Pitts was HHFA Regional Administrator at the time when California's Proposition 14 amended the state constitution to nullify the Rumford Fair Housing Act. Although this action put his office into unprecedented turmoil, Pitts said that the act was not all bad, since it brought the undercurrent of opposition to fair housing out into the open. Pitts' dedicated assistance to the community in the ensuing race riots in the Watts section of Los Angeles and in Oakland, in the Bay Area, earned him respect on all sides and resulted in the new Watts Community Center being named after him; The Robert B. Pitts Westminster Neighborhood Center. Bob also helped with the negotiations when, in 1969, American-Indian activists occupied Alcatraz Island To honor Bob for his many contributions to their community over the years, in 1986 the City and County of San Francisco Commission of the Housing Authority designated the new Yerba Buena Plaza West as The Robert B. Pitts Housing Development.

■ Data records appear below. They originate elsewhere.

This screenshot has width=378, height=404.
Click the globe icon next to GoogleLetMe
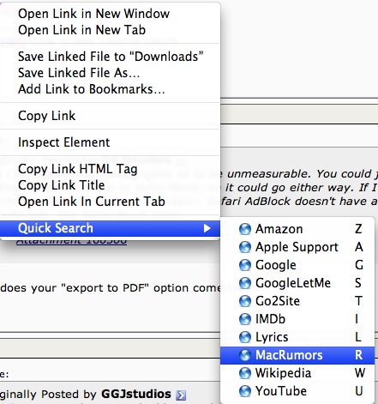click(245, 283)
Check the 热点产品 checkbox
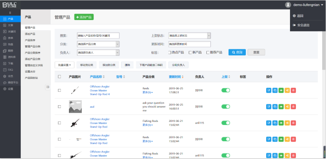Viewport: 326px width, 159px height. click(x=170, y=52)
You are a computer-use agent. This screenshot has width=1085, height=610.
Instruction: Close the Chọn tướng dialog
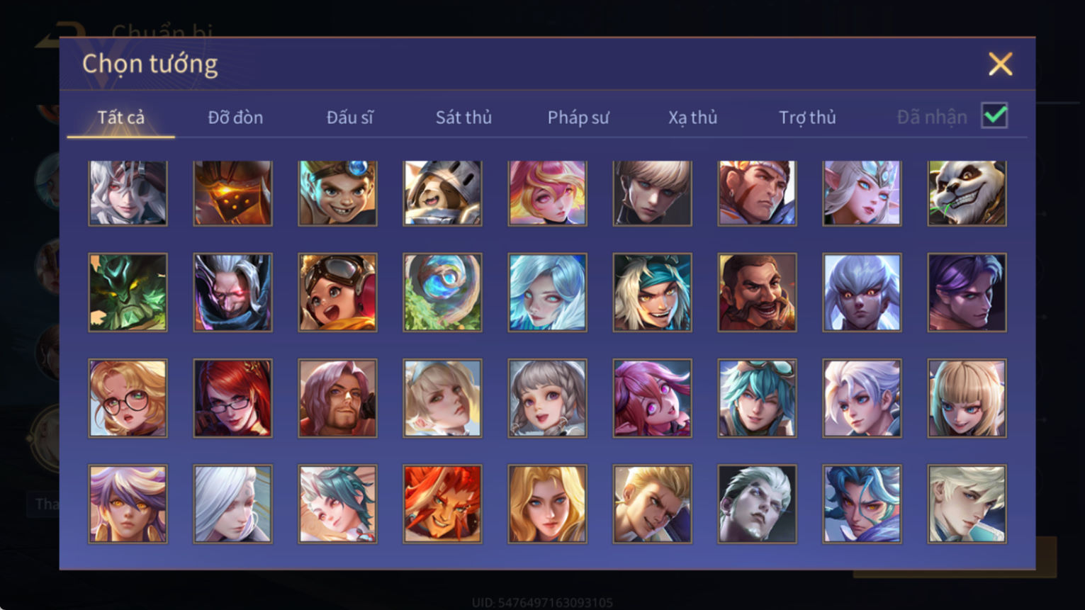1000,64
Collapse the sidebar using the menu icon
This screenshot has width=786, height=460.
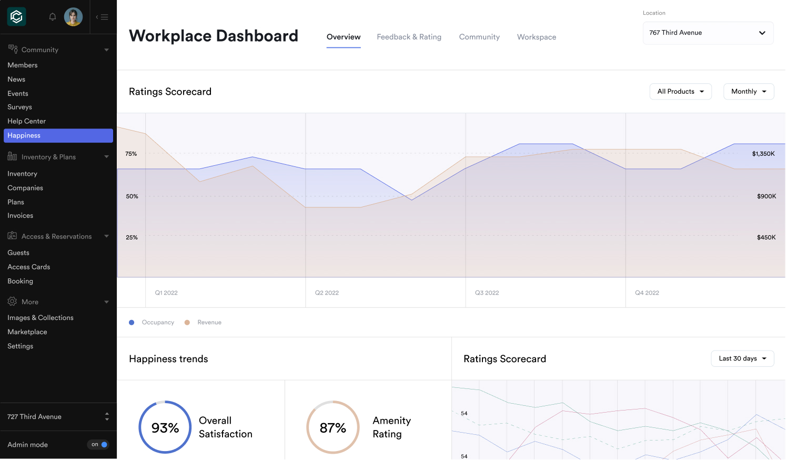tap(103, 17)
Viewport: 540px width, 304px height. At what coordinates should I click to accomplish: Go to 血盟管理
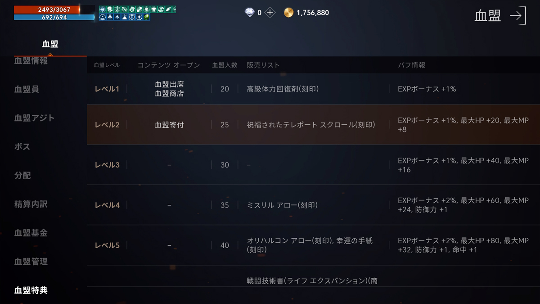pos(31,262)
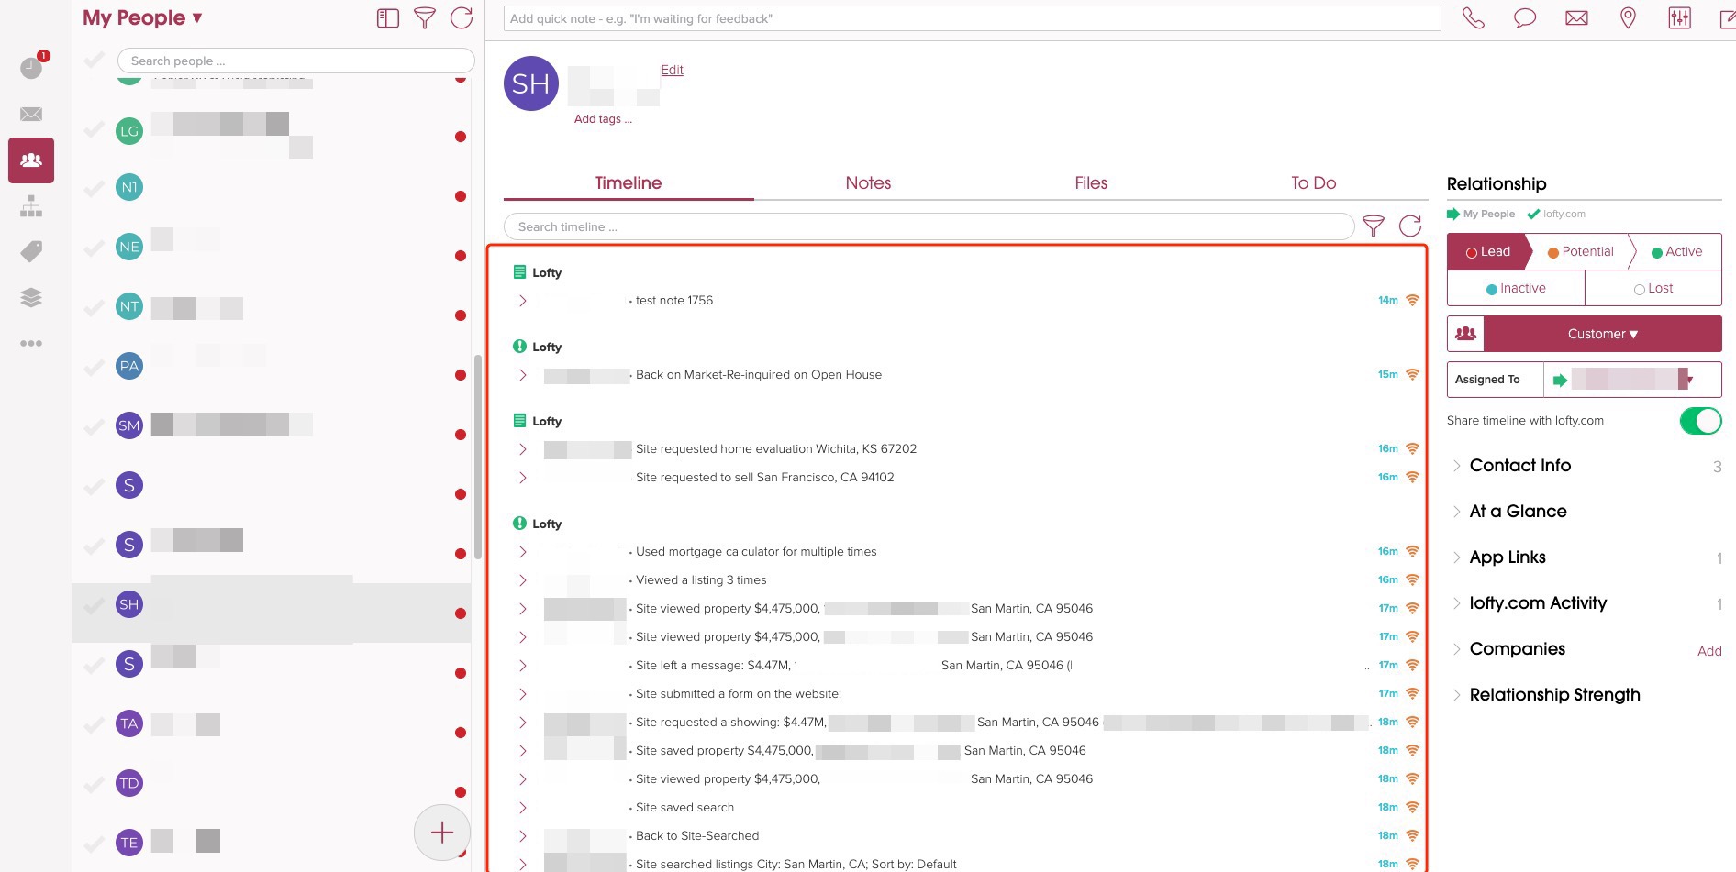Click the Add quick note field
The height and width of the screenshot is (872, 1736).
tap(972, 18)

In retirement, Pitts continued to work as a lecturer at the University of California, Berkeley, School of Business Administration and also served as CEO of his own firm, Urban Consultants, Inc. He later became Vice President and member of the board of, Applied Urbanology, Inc. in San Francisco. He was a member of the board of Twin Pines Federal Savings & Loan in Berkeley and served on the Marin County Redevelopment Agency. He consulted with the Organization of American States on housing in the Republic of Trinidad & Tobago. He served as chief consultant to President Jimmy Carter's transition team on housing and development, often served as a consultant to his old agency, and occasionally represented other firms in their dealings with the agency.

==Personal life==
Pitts, born August 29, 1909, was the second of four sons of Willis N. and Roberta Pitts, of Macon, Georgia. His brothers were Drs. Willis N Pitts Jr., Raymond J. Pitts, and Nathan A. Pitts.

He graduated from Macon, Georgia's Ballard Normal School in 1926. After 12 years of sporadic college education during the difficult depression years, Pitts graduated from Howard University in Washington, DC in 1938, earning a BS in mathematics with a minor in physics. He then went to the University of Washington in Seattle, where he graduated in 1941 with a master's degree in sociology. His thesis was on the subject of Organized Labor and the Negro in Seattle.

He was conscripted into the Army in 1943 and served with the 492nd Antiaircraft-Artillery Automatic-Weapons Battalion, in Europe and Japan, until his discharge at the end of 1945.

Pitts met his future wife, Mattalyn Coleman, in 1941, when he was employed as an instructor in economics at LeMoyne College in Memphis, Tennessee. The two were married in January 1946, after he returned from the war. They made their permanent home in Mill Valley, California, where both served on numerous charitable and social organizations. The couple had no children.

Pitts was active in the Mill Valley Community Church, and served on its board of trustees. He had a leadership role in creating a Bay Area Black Fund and was one of the founders of the Marin Co-op in Corte Madera. Mattalyn was, for most of her career, a kindergarten teacher in the Hunters Point section of San Francisco. In retirement, she started her own successful home furnishing design and clothing design companies.

Pitts died at Kaiser Hospital in San Francisco of kidney failure on August 30, 1982, one day after his 73rd birthday.